On to Thames Hive, which is doing just fine, but is noticeably less ebullient than Abbey and Shard Hives. That is not to say that it isn’t looking promising – especially for this time of year – and indeed this frame of brood from Thames Hive is a delight to observe:
Take a look at the strong ochre semi-circle of worker brood, garnished with a blob of yellower drone brood standing proud just off-centre towards the top right corner. Note also the arcs of honey in the top corners of the frame, and a patchwork no-man’s land of different coloured pollens between the honey arc and the brood semi-circle and in the bottom corners. The nurse bees like to have food for a growing bee population close to hand. So I’m expecting Thames Hive to catch up with the other two colonies in short order.
But let’s loop back to Abbey Hive for a little beekeeping “show and tell“. It was in Abbey Hive that I found a “Queen Cup”, which is the building-block of a Queen Cell. The discovery of one of these is the curtain up for the beekeeper’s most important role, after the health of the bees: swarm prevention. Usually, you would expect to see Queen Cups from mid-April onwards, along with a decent patch or two of domed drone brood amongst the smooth-lidded worker brood. Both Queen Cups and drone brood were present at the very beginning of April !
Anyway, the thing about Queen Cups (also called Play Cups) is that the sight of them is indicational, not informational. There is no harm in finding a Queen Cup in the comb at the bottom of a frame, as long as it is empty. If, on the other hand, you see the glint of a white egg, you need to mark the frame and be vigilant.

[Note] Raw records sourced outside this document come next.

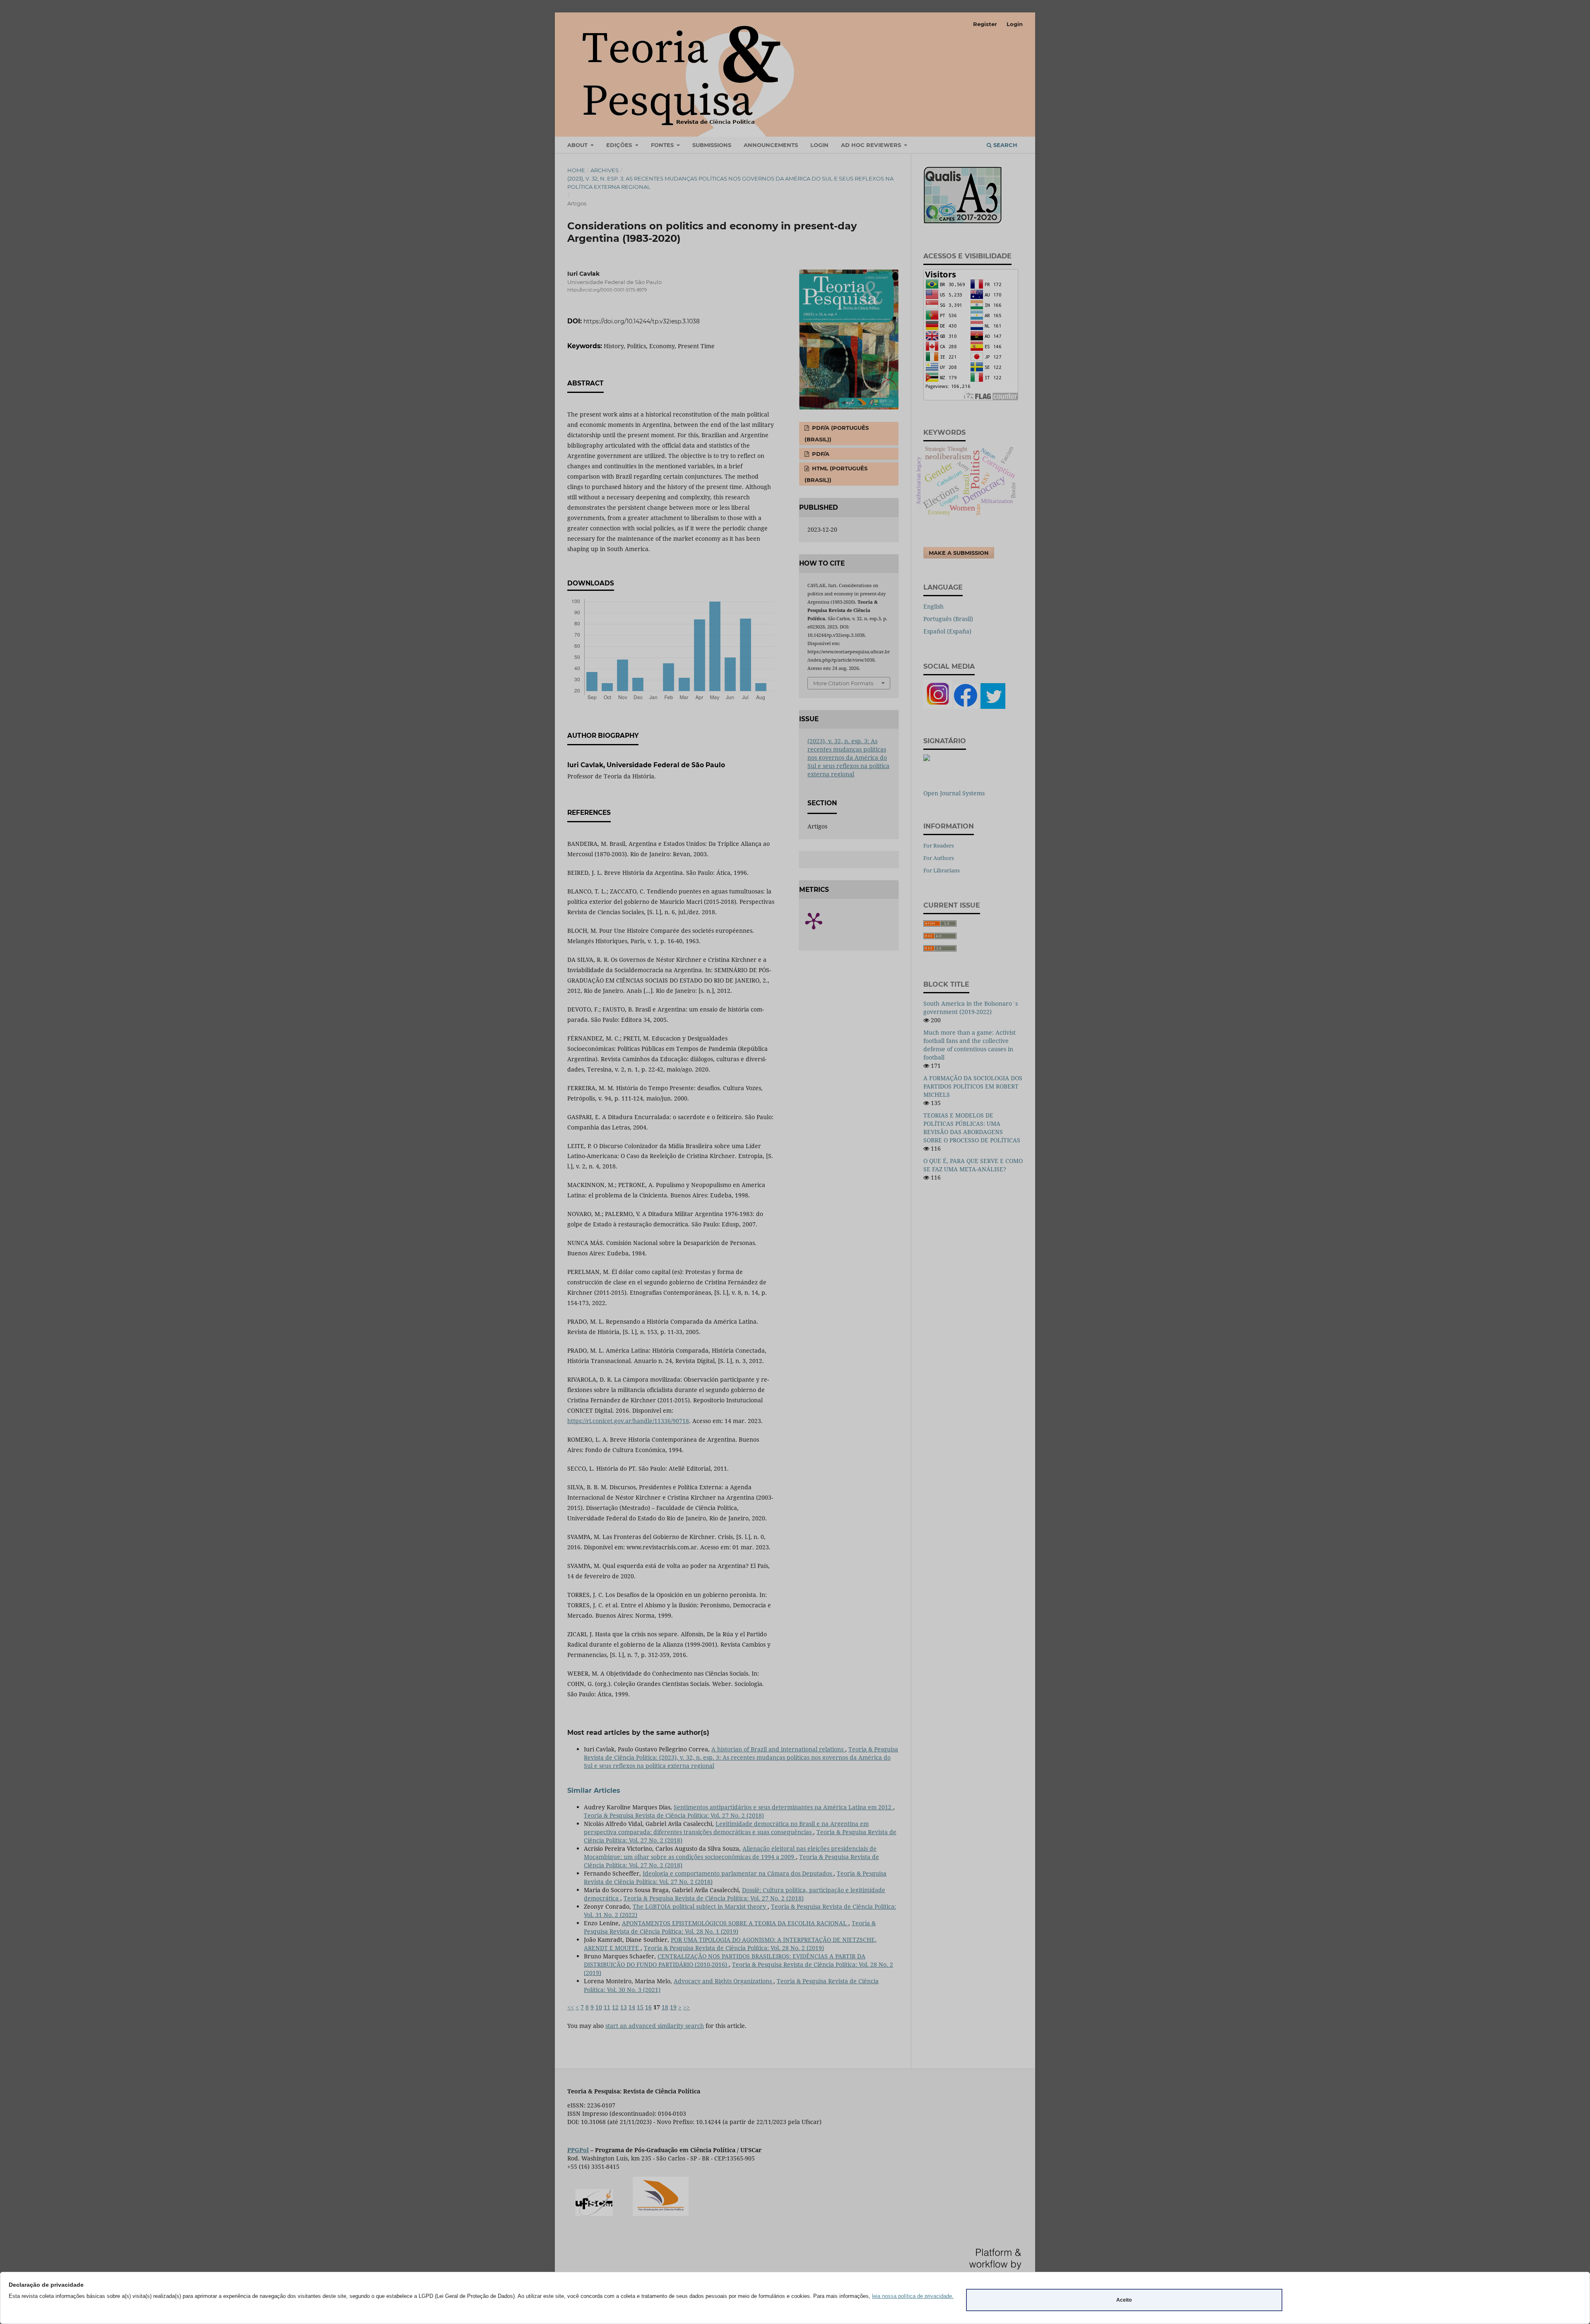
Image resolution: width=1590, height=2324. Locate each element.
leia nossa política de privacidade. (913, 2296)
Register (985, 24)
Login (1015, 24)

If indeed the hyphen-like egg is floating in a drop of milky royal jelly, or has even entered the curved larval phase of its development, then the bees will soon draw out the wax to form a true Queen Cell. Then a full swarm prevention protocol is required. Sharpish.
So here is the picture of the Queen Cup in Abbey Hive as I first saw it. I tilted the frame and looked inside to see that there was no egg, nor a pool of royal jelly. So no action was required. But to demonstrate this graphically, I used the hive tool to break down the wax cell wall to show the empty base of the cup. (Fear not – the bees will repair this damage in short order).
So from now until July, I’m on high alert for tell-tale Queen Cups/Play Cups. 2014 is shaping up to be a great beekeeping year.
But let’s not get carried away. A strong start to the year only increases the chances of being taken by surprise with an early swarm. The simple rules are: give the bees plenty of room to expand; add a super as soon as the brood box is more than three-quarters full.; ensure that the Queen has space to lay and is not “honey-blocked” by and excess of honey stores occupying the brood nest; maintain a rigorous 7-day inspection cycle to spot incipient Queen Cells.
Lose your bees to a swarm and you are, by definition, not a bee-keeper. I reserve the title “bee-squirter” for myself or any others who allow half of a beehive to abscond into the wide blue yonder. And it is not just one’s beekeeping pride which would be dented by losing a swarm – you can be sure that the honey crop will take a huge hit from having half the workforce take a hike.
Half-empty or half-full, Queen Cups are fundamentally important to successful beekeeping.